→ WHAT IS REQUIRED: Pick up the account of the Landmark's supplemental application to reject its collective bargaining agreements and continue it from its final sentence.

[BEGIN DOCUMENT TEXT]

C. Supplemental Application to Reject Collective Bargaining Agreements

Within one week, the Landmark submitted to each union a revised proposal for modifications to the current collective bargaining agreement, and on January 31, 1986 filed a Supplemental Application for Rejection of Collective Bargaining Agreements. The Joint Board received the revised proposal on the same day the supplemental application was filed with the court.

The Landmark's revised proposals were limited to those areas in which it had been successful (or almost successful) before the bankruptcy court, i.e., wages, pensions, health and welfare plan, vacations, and holidays. Its revised proposals in these areas were the same as before, except for wages, where it added a "snap-back" proposal, i.e., reinstatement of contract wage rates upon certain measures of profitability. It withdrew all of its previous proposals relating to the various other modifications. Thus, it was requesting substantial modification of the contract, not outright rejection.

On February 6, the Joint Board made a nine-part counterproposal. The Joint Board noted that the Landmark's supplemental application still projected a monthly shortfall of approximately $110,000-$115,000 to be met through labor savings. It counterproposed that every Landmark employee and officer, from the owner to the lowest paid employee, take a 15 percent pay cut, with certain limitations, resulting in a monthly savings of $116,433. As for the employees represented by the Joint Board, the union requested that the entire 15 percent be taken out of wages, with all other provisions of the collective bargaining agreement remaining intact.

The Joint Board's counterproposal also articulated the concept of interim relief, in order to by-pass the "most favored nations" problem:

8. The Joint Board will forthwith seek expedited arbitration with the Nevada Resort Association to establish that the Joint Board does not have to extend similar wage cuts to other employers.

9. Pending said arbitration decisions, the Landmark will request the Bankruptcy Court to exercise its equitable authority under Sections 105 and 1113(e) of the Bankruptcy Code and order an interim modification of the parties' collective bargaining agreement implementing the wage cut.

[END DOCUMENT TEXT]
[BEGIN DATASET SECTION]

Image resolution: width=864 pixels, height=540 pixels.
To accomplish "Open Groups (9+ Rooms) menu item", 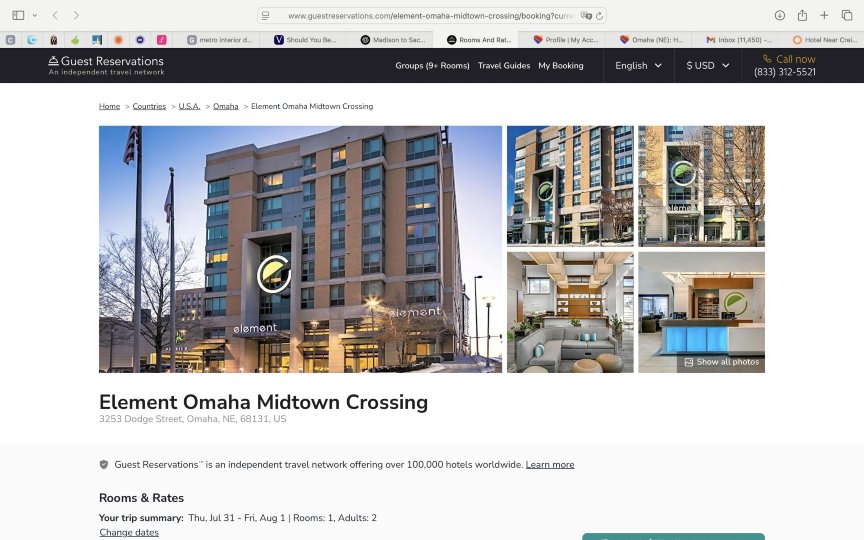I will (432, 65).
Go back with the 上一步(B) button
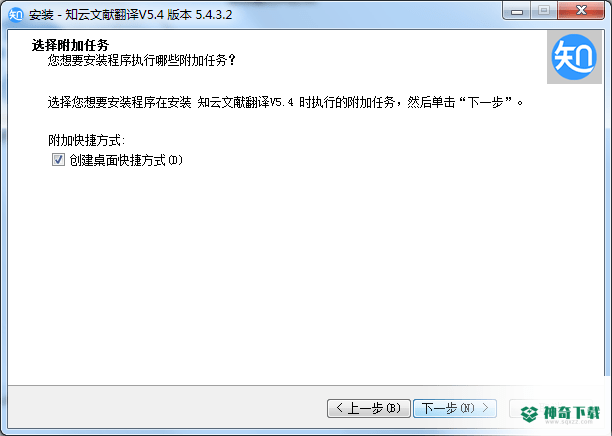This screenshot has height=436, width=612. [368, 408]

[END DATASET SECTION]

→ WRITTEN RESPONSE:
The Landmark rejected the Joint Board's counterproposal by letter dated February 12, on the grounds that it was unreasonable and "would not come close to providing the savings which the Debtor requires." The Landmark now projected a monthly shortfall of at least $261,000 to $338,957 that had to be achieved through total payroll savings.

As for the trade unions, the electricians continued to maintain that they were unable to modify their agreement due to the "most favored nations" clause. The engineers initially rejected the Landmark's revised proposal, saying that any agreement to modify would depend on the Landmark's willingness to retain pension benefits. Later, they said they would be prepared to discuss terms similar to the Joint Board's counterproposal. Other unions apparently did not respond.

On February 13, the Joint Board made a second counterproposal, which would apportion a court-determined payroll savings amount evenly among all employees and officers of the Landmark, with reductions coming out of wages, vacations, and holidays, but not pension contributions. The Joint Board's letter also said that it could only conclude from the Landmark's February 12 letter, and the tripled projected shortfall, "that the Landmark's intent is to do everything possible to reject the Joint Board's Collective Bargaining Agreement and operate non-union."

D. Court's Oral Decision

The next day, February 14, 1986, the Landmark's supplemental application came on for hearing. As of that time, the Joint Board had not received a written or formal response from the Landmark to its second counterproposal. In opening remarks to the court, the Landmark's attorney said that "problems still exist" with the second counterproposal, including "the same NRA interim relief problem." Later, the Landmark's attorney stated for the record that he thought he had responded to the second counterproposal that morning, and had "basically said no."

After presentation of the evidence, the court acknowledged that although "[i]t's not the Court's purpose or function to interfere in the negotiation process, I think 1113 injects some discretion of the judge or the court in making determinations of fairness or good cause." Referring to the "most favored nations" problem, the court said that although it was "very receptive to the union's concern . . . it cannot be good cause for rejecting the proposals. It does have relevance to me in a couple of other areas, and it's principally in good faith areas."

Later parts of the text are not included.